• _What this task involves_:
Please copy the entries below from the line with "Task: Pick the Developmental" up to and including the line with "Action: tap(347, 304)", keeping every line, and offset each answer coordinate by adding 79 to it.

• _Extracted data entries_:
■ ■ ■ ■

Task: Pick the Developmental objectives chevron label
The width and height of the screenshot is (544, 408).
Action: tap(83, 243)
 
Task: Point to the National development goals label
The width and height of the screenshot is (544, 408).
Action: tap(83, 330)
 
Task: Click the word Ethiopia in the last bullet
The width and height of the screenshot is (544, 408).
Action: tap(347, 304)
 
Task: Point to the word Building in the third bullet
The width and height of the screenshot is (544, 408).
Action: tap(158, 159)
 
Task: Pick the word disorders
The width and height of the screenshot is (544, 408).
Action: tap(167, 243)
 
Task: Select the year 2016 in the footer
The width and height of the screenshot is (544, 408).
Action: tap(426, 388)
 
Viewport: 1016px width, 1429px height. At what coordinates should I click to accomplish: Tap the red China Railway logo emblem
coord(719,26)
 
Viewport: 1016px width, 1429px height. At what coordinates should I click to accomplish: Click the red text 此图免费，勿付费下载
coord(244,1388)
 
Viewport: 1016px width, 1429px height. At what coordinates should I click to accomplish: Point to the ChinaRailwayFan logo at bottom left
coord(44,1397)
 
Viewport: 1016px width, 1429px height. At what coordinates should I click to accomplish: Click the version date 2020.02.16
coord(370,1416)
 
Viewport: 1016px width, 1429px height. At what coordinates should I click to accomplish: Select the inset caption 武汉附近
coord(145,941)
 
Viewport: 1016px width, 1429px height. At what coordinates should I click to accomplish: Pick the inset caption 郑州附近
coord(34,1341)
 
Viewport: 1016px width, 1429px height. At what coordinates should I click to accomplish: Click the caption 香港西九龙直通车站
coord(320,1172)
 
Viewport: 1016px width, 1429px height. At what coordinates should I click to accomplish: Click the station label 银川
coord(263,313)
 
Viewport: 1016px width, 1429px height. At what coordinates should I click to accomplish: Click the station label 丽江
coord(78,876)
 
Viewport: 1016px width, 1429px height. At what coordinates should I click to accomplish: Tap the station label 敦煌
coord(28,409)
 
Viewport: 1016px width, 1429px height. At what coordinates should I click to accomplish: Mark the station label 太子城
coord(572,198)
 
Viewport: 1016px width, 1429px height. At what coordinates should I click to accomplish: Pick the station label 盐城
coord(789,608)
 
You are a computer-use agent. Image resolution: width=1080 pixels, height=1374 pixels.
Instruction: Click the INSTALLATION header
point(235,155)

■ ■ ■ ■

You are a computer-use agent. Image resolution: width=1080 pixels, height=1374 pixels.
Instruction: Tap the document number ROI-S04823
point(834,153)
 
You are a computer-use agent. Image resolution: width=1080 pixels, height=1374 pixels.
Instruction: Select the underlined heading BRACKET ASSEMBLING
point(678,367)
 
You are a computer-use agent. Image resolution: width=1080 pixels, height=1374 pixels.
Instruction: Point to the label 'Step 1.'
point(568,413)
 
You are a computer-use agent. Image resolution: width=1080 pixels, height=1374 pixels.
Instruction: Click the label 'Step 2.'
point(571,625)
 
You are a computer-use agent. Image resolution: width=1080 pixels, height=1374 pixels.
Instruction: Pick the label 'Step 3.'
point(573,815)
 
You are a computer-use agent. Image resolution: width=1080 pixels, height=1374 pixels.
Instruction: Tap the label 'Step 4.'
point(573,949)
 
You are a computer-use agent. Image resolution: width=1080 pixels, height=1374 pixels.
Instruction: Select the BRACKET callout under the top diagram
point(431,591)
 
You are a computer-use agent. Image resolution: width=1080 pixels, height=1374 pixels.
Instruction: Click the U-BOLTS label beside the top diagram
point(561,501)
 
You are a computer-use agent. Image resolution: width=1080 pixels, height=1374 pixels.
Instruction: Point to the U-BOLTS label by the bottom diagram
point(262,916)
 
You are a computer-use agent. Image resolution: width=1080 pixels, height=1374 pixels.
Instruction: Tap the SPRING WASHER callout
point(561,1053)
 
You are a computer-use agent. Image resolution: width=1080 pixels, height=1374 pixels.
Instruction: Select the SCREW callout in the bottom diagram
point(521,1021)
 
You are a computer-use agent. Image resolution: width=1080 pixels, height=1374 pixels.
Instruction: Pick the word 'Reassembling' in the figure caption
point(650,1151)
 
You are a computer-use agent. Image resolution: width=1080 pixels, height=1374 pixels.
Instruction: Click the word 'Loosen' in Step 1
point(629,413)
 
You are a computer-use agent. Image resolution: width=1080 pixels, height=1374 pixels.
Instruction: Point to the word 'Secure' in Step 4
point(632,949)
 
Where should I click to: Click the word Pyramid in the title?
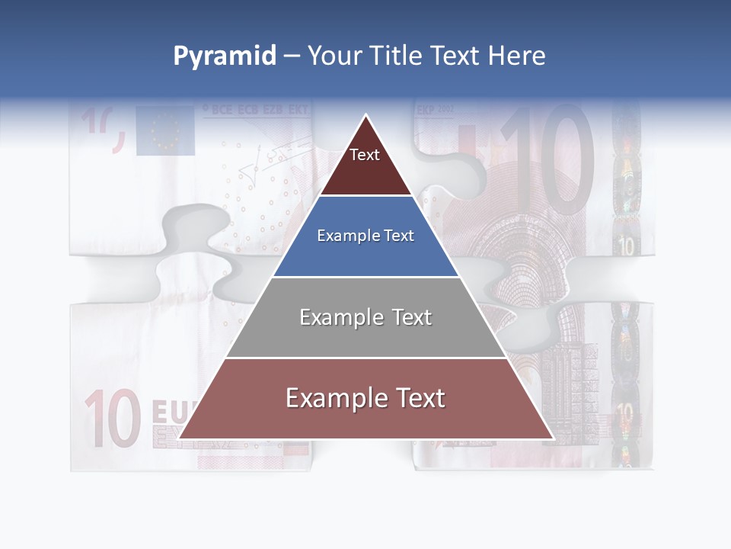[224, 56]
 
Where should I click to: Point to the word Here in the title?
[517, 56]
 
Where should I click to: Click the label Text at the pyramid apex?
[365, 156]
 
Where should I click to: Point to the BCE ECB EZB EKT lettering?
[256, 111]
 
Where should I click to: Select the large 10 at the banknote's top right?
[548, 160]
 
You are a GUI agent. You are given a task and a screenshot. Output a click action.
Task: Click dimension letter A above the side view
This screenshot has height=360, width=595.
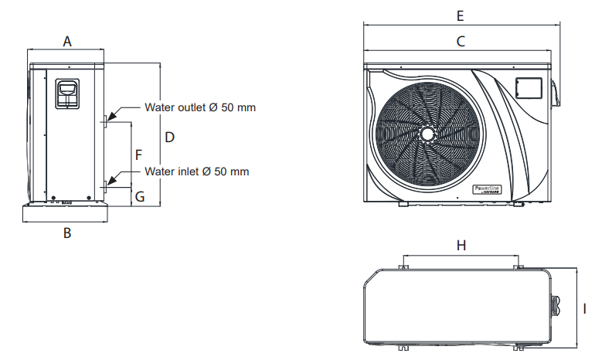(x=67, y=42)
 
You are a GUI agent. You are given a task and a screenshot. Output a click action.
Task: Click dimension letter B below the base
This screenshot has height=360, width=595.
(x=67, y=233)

■ ■ ■ ■

• _The solution_:
Task: Pick the Developmental objectives chevron label
The width and height of the screenshot is (544, 408).
Action: tap(162, 322)
 
Task: Point to the National development goals label
The width and height of the screenshot is (544, 408).
Action: tap(162, 409)
 
Task: Click the word Ethiopia in the last bullet
The width and height of the screenshot is (544, 408).
Action: tap(426, 383)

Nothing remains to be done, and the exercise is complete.